Nor does there appear any adequate reason why it should be otherwise. A sane philosophy must base itself on the common things of life, and must deal with the common experience of all men. The man who cannot find material for philosophic study by reflecting on those which are near at hand is not likely to achieve success by travelling all over the globe. He will only succeed in presenting to his readers a more elaborately acquired and a more expensively gained confusion. Nor is there any reason why philosophy should be discussed only in the jargon of the schools, except to keep it, like the religious mysteries, the property of the initiated few. We all talk philosophy, as we all talk prose, and doubtless many are as surprised as was M. Jourdain, when the fact is pointed out to them.

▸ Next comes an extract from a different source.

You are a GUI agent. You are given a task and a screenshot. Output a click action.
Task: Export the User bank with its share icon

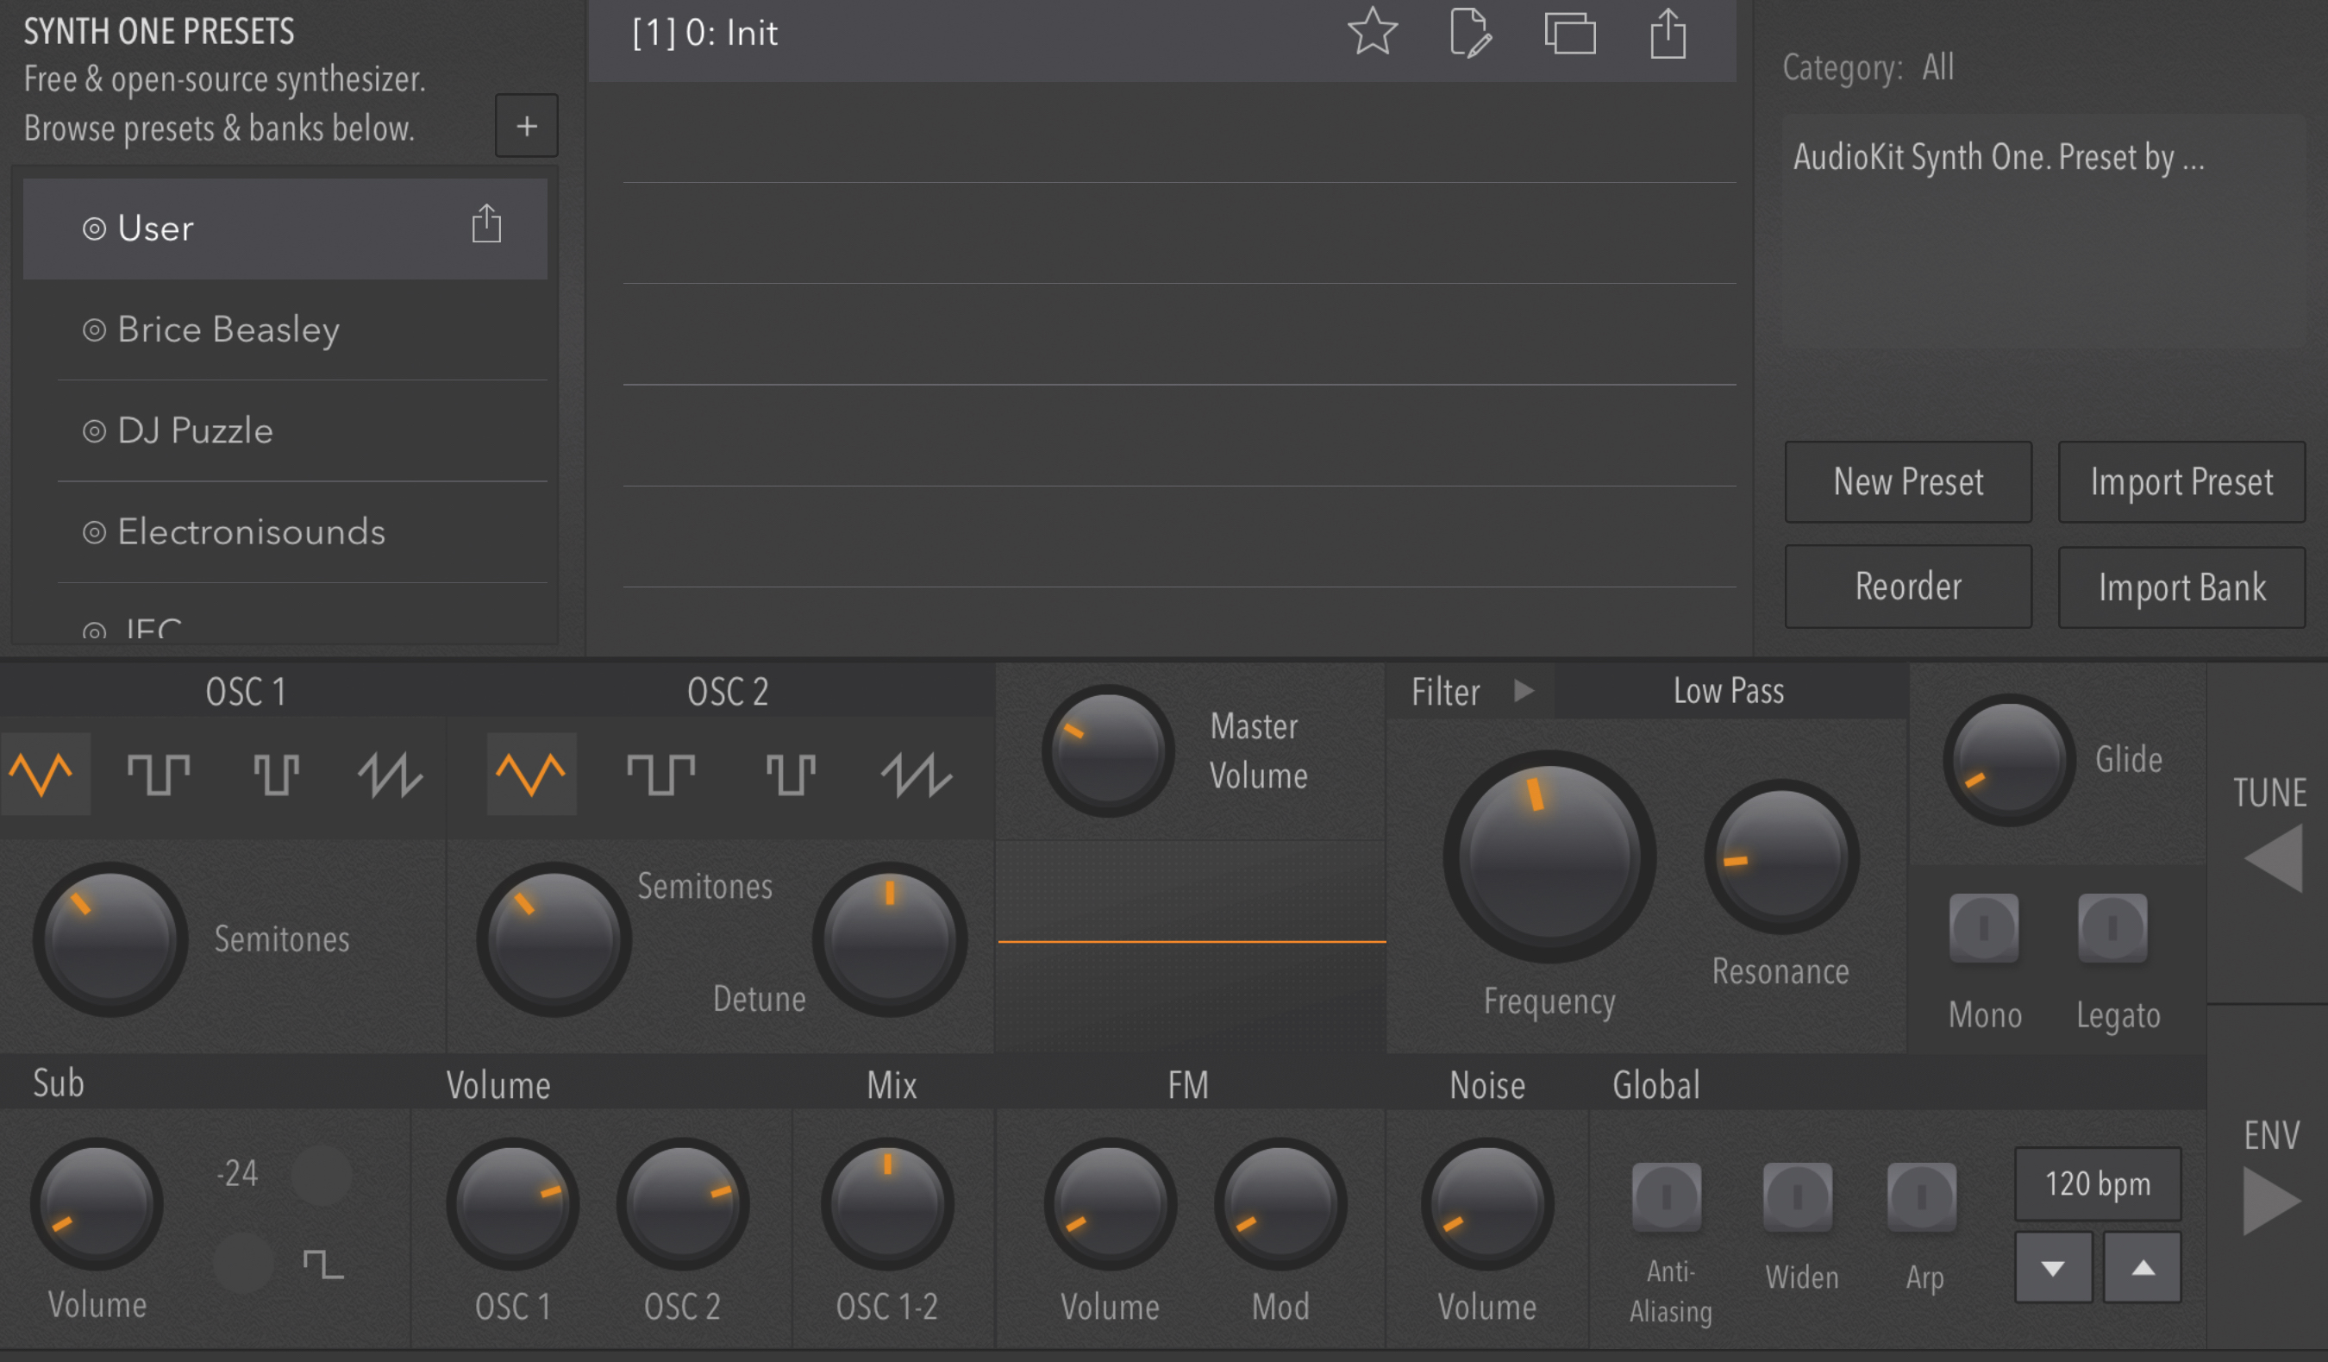point(486,224)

So whatever merit this little work has is chiefly due to the avoidance, so far as possible, of a stereotyped phraseology, and to the elimination of irrelevant matter that has gathered round the subject. The present writer has long had the conviction that the great need in the discussion of ethical and psychological questions is their restatement in the simplest possible terms. The most difficult thing that faces the newcomer to these questions is to find out what they are really all about. Writer follows writer, each apparently more concerned to discuss what others have said than to deal with a straightforward discussion of the subject itself. Imposing as this method may be, it is fatal to enlightenment. For the longer the discussion continues the farther away from the original question it seems to get. One has heard of “The Religion of Philosophy,” and its acquisition of obscurity in thought and prolixity in language seems to have gone some distance towards earning the title.

Being neither anxious to parade the extent of my reading, nor greatly overawed by the large number of eminent men who have written on the subject, I decided that what was needed was a plain statement of the problem itself. My concern, therefore, has been to keep out all that has not a direct bearing on the essential question, and only to deal with other writers so far as a discussion of what they say may help to make plain the point at issue. If the result does not carry conviction it at least makes clear the ground of disagreement. And that is certainly something gained.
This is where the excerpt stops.